Many hoped the Port of Halifax, and the Maritime region as a whole, could become a premier destination for Asian goods travelling through the Suez Canal towards markets in eastern and central North America.
But David Chaundy, senior economist with the Halifax-based Atlantic Provinces Economic Council, said much of the bottlenecking at Pacific Coast ports has already been remedied by upgrading infrastructure.
In addition, the anticipated slowdown in cargo traffic, as the United States faces a recession, will give major ports time to make further upgrades.
“We had a window where we could take advantage of some of these pressures, but the window that Atlantic Canada had may have passed,” Chaundy said.
Halifax handles about half a million containers a year, but the city’s two terminals have the potential to handle 1.4 million containers, nearly three times that amount.

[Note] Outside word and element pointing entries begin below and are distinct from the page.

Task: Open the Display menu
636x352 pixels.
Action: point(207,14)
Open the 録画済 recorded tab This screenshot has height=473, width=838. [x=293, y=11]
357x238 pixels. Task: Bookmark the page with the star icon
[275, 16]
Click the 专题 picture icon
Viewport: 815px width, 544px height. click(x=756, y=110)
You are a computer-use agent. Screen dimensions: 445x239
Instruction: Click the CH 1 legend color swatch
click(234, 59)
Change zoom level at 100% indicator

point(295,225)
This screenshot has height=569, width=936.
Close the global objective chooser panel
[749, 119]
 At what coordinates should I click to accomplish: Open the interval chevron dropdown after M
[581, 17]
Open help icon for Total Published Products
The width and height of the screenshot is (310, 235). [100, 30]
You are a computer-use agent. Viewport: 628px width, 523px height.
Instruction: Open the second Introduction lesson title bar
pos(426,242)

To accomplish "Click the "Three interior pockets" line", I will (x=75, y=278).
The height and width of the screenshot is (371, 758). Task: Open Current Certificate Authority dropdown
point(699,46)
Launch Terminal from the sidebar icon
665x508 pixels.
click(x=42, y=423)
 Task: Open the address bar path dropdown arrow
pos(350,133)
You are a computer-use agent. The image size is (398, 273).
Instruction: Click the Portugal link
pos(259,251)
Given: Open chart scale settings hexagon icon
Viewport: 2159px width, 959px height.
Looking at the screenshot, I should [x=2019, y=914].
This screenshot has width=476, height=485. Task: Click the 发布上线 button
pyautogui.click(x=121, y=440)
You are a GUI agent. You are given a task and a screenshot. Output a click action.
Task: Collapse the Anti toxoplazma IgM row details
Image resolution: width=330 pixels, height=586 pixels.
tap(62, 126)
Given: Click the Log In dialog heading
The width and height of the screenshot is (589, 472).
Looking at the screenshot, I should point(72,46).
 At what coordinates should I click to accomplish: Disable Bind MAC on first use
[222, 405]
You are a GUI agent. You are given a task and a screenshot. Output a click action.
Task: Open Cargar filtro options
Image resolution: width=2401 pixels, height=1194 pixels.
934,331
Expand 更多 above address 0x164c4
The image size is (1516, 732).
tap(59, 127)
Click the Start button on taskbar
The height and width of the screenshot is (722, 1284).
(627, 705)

A recent study projected that developing Atlantic Canada and New England as a regional trade corridor could create billions of dollars in revenue and 100,000 jobs.
But a slowdown in transatlantic container traffic would bring those lofty projections into question.
While the broader impacts of the crisis in the U.S. are not yet clear, the impact of the current U.S. slowdown is already being felt by exporters in the Atlantic region.
The value of Atlantic Canada’s non-energy exports to the U.S. plunged 12 per cent over the first seven months of 2008, according to the Atlantic Provinces Economic Council’s forthcoming Atlantic Report.
The latest drop follows three consecutive years of declines between five and six per cent.
Ian Munro, director of research at the Atlantic Institute for Market Studies, said that while projected short-term gains in cargo shipments may be stalled, long-term projections for an increase in transatlantic trade will likely still hold true.
“If you are someone who is sitting down with a spreadsheet, and looking at how many containers will come this year, that’s going to push this back a bit,” he said.
“The very broad trend of increasing trade with Asia, of more goods and services coming, I don’t see that as being jeopardized. In the longer-term, in the next 10 or 20 years, there will be booms and busts but the general trend towards increased trade with Asia, particularly India, will continue.”
To lure more container traffic it’s imperative private enterprise sell Halifax and the rest of Atlantic Canada as a destination to major cargo ships, said Chaundy.
“If we don’t have one of those larger ports we might not see them,”
Chaundy said, adding that the New York port recently expanded and is well-prepared to accommodate increased traffic.
Chaundy said private enterprise must take the lead in bringing traffic to the Halifax port, and must work with CN Rail to ensure timely and cost-effective delivery of goods once they dock at the port.
Munro said the current financial crisis doesn’t change what Canadian federal and provincial government must do to help develop a regional gateway.
Government must present a competitive tax regime, promote schools and universities, and ensure the infrastructure is in place, such as good roads and ports, to accommodate increased traffic, Munro said.